Materialização de um sistema simbólico, substancialização de uma lógica cultural, a
produção capitalista seria, assim, uma expansão exponencial desse pensamento; troca e
consumo constituindo os meios para sua comunicação. Sahlins ressalta que os objetos
manufaturados, cuja manipulação permite a variação de muitas diferenças ao mesmo tempo –
cada qual com significância própria –, podem servir de meio, melhor que as espécies naturais,
para esse vasto sistema de pensamento. Comparando o totemismo burguês com suas
variedades selvagens, o autor conclui que este é potencialmente mais complexo, “não por se
haver libertado de uma base natural-material, mas precisamente pelo fato de a natureza ter
sido domesticada” (SAHLINS, 2004, p.192); acrescentando ainda que a racionalidade do
mercado não contradiz este totemismo, ao contrário, 
ele é promovido justamente na medida em que valor de troca e de consumo
dependem de decisões de “utilidade”. Tais decisões giram em torno da significância
social de contrastes concretos entre os produtos. É por suas diferenças de sentido em
relação a outros produtos que os objetos se tornam trocáveis: com isso convertem-se
em valores de uso para algumas pessoas, as quais são correspondentemente
diferenciadas de outros sujeitos (SAHLINS, 2004, p. 191).

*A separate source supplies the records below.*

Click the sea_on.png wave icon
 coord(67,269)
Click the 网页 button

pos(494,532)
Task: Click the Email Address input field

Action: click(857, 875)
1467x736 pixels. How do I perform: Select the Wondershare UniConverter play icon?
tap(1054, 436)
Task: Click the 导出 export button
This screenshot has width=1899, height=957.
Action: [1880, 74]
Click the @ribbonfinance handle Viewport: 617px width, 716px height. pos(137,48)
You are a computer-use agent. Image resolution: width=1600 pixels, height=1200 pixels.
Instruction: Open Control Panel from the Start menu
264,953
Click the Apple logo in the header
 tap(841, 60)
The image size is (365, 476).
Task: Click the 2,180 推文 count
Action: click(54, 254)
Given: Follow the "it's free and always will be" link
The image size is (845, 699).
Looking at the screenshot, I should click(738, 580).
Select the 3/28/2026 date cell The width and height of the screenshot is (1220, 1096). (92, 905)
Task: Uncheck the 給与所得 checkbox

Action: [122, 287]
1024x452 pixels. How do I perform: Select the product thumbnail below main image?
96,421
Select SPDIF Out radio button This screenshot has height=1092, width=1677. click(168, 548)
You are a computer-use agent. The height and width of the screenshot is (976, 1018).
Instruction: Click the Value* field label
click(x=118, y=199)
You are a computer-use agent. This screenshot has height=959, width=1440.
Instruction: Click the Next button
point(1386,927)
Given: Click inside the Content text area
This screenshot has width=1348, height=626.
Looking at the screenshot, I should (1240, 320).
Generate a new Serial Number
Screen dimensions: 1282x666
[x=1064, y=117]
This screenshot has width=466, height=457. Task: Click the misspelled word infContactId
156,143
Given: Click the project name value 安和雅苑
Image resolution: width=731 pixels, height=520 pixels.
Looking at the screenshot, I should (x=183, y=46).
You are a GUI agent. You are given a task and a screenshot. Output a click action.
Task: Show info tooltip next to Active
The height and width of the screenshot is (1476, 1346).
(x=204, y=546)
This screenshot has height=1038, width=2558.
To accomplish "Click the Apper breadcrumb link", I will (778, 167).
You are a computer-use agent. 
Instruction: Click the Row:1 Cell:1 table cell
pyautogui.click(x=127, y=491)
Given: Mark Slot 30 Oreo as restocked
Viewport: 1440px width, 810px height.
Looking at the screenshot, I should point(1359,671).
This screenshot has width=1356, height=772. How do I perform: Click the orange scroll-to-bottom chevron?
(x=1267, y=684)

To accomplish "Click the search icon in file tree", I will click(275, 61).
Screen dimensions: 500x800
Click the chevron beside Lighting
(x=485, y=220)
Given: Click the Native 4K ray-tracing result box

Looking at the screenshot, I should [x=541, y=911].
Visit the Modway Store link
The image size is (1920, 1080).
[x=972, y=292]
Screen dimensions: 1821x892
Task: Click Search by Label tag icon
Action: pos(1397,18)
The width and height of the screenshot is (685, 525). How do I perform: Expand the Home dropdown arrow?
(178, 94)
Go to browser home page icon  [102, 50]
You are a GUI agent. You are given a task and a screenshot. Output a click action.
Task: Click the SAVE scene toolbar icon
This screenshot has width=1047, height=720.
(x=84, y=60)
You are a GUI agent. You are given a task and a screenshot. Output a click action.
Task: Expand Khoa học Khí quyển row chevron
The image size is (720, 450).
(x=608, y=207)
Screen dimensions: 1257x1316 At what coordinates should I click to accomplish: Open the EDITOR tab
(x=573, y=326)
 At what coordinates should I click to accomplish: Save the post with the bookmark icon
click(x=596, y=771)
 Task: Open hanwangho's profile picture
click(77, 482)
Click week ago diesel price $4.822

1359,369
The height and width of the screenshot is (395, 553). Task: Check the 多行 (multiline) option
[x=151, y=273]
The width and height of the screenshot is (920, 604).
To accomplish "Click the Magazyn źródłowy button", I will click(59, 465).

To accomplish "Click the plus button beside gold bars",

Em suma, para Sahlins, o capitalismo não seria racionalidade pura, mas uma ordem
cultural que também se realiza como ordem de bens. Para o autor, a produção funciona de
acordo com uma lógica significativa do concreto – distinta da racionalidade convencional –,
desenvolvendo sinais apropriados para a distinção de categorias sociais. A “relação entre
essas lógicas é que alógica simbólica define e classifica as alternativas cuja ‘escolha’ a
racionalidade, esquecida de sua própria base cultural, gosta de considerar que ela própria
constitui” (SAHLINS, 2004, p. 212). Trata-se de uma visão relevante, que mantém um
diálogo com a obra de Marx, embora agregue fatores não considerados por ele. 
Referência
SAHLINS, Marshall. La pensée bourgeoise: a sociedade ocidental como cultura. In: Cultura
na prática (cap. 5). Trad. Vera Ribeiro. Rio de Janeiro: Editora UFRJ, 2004.